目的探讨CRIM1表达与子宫颈鳞状细胞癌微血管生成的关系及其分子机制。方法采用免疫组化MaxVision法检测并结合光密度分析CRIM1蛋白的组织表达;采用CD34内皮标记及Weinner计数法检测子宫颈鳞状细胞癌组织中的微血管密度(microvascular density,MVD)。通过真核表达质粒pCMV3-CRIM1转染子宫颈鳞状细胞癌SiHa细胞获得CRIM1基因过表达;采用Western blot法检测癌细胞中p-ERK和VEGF的表达,并利用ERK抑制处理癌细胞,观察ERK信号抑制对VEGF表达的影响;通过ELISA法检测细胞上清液中VEGF蛋白含量。分别利用CCK-8实验和Matrigel管腔形成实验检测人脐静脉内皮细胞(human umbilical vein endothelial cells,HUVEC)的增殖和管腔形成能力。结果子宫颈鳞状细胞癌组织中CRIM1表达水平(200039±163274.86)显著高于慢性子宫颈炎组织(28258.0±16606.04,P<0.001),且CRIM1表达与子宫颈鳞状细胞癌MVD呈正相关(r=0.546,P<0.01)。CRIM1基因转染诱导SiHa细胞VEGF表达水平升高(P<0.001),且细胞上清液中VEGF含量也升高(P<0.01)。CRIM1转染后的癌细胞上清液刺激下的内皮细胞增殖能力和管腔形成能力均显著增强。CRIM1基因转染诱导SiHa细胞p-ERK和VEGF蛋白表达上调,而ERK抑制剂(U0126)能显著抑制CRIM1诱导的VEGF上调。人重组蛋白CRIM1直接作用于SiHa细胞后,VEGF蛋白表达及上清液中VEGF含量无明显变化。结论CRIM1促进子宫颈鳞状细胞癌微血管生成,其机制可能与CRIM1激活ERK1/2-VEGF信号通路有关。

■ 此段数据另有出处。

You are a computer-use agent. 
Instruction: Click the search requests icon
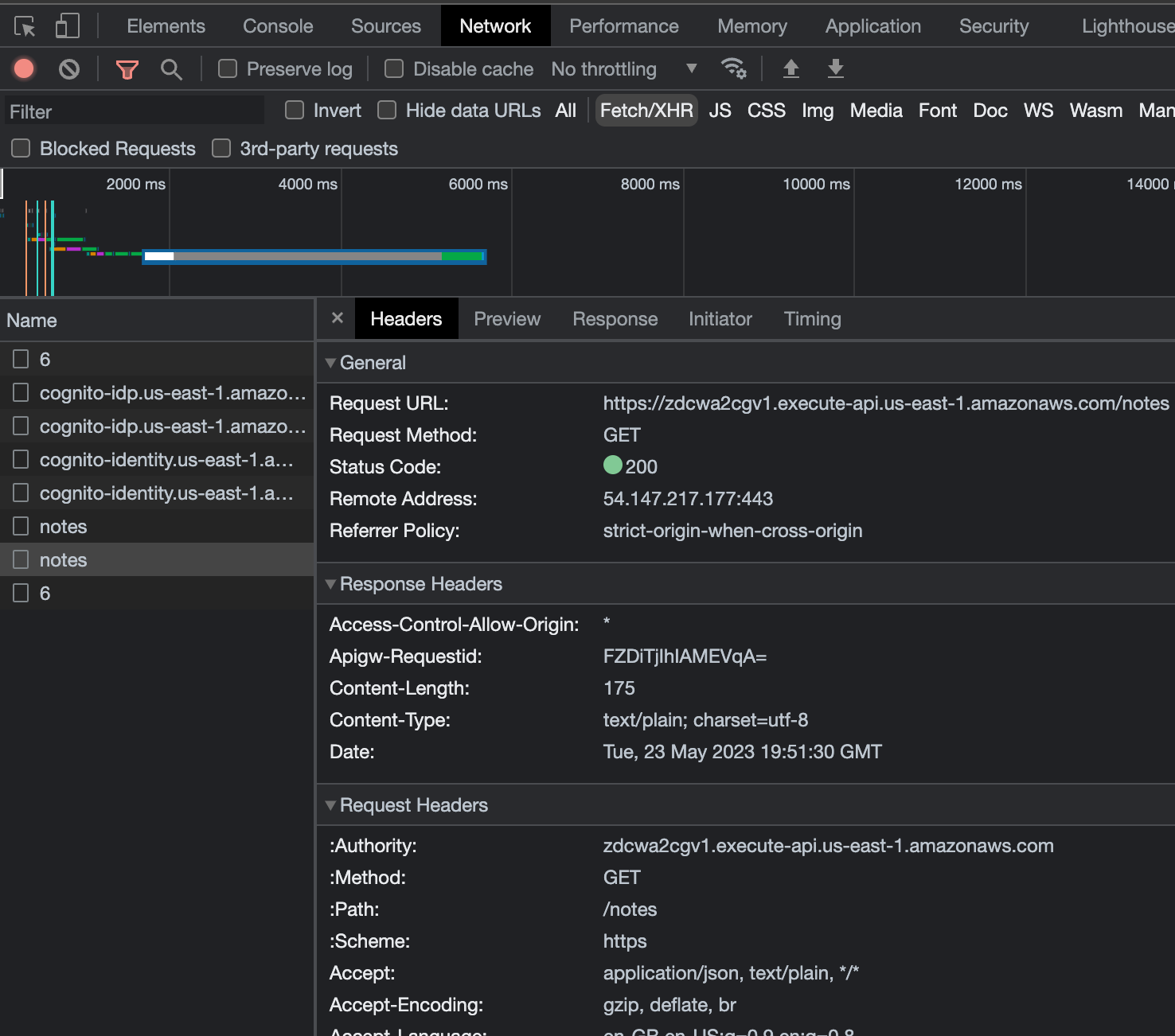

CRIM1 promotes the angiogenesis of cervical squamous carcinoma by activating the ERK-VEGF signaling

Purpose To investigate the association of CRIM1 expression with the angiogenesis of cervical squamous cell carcinoma(CSCC)and the related mechanism.Methods Immunohistochemistry MaxVision in combination with optical denstity analysis was used to detect the expression of CRIM1 in tissues.The microvascular density(MVD)was assessed by labeling endothelia with CD34-antibody and counted according to Weinner’s standard.Overexpression of CRIM1 gene in SiHa cells was acqauired by transfecting the expressing plamid(pCMV3-CRIM1).The protein levels of p-ERK and VEGF in cancer cells were assessed by Western blot.The specific inhibitor U0126 was used to treat cancer cells and thus observed the effect of ERK signaling inhibition on the VEGF expression.The protein content in the cellular supernatant was measured with enzyme-linked immuno sorbent assay(ELISA).The proliferation and tube formation capacity of endothelial cells(HUVEC)were evaluated by CCK-8 assay and in vitro Matrigel tube formation assay,respectively.Results CRIM1 showed a significantly higher expression level in CSCC(200039±163274.86)than that in normal epithelia of chronic cervicitis tissues(28258.0±16606.04,P<0.001)and was positively correlated to the cancer MVD(r=0.546,P<0.01).The proliferation and tubeformation capacity of HUVEC treated with the supernatant from the cancer cells with CRIM1 gene transfection was increased.CRIM1 gene transfection led to increase of p-ERK and VEGF in SiHa cells.The specific inhibitor of ERK1/2 signaling,U0126,could inhibit CRIM1-mediated up-regulation of VEGF in SiHa cells.In addition,exogenous CRIM1 protein couldn’t induce VEGF up-regulation in SiHa cell.Conclusion CRIM1 promotes the angiogenesis of cervical squamous carcinoma,and the mechanism may be related to the CRIM1-mediated activation of ERK1/2-VEGF signal pathway.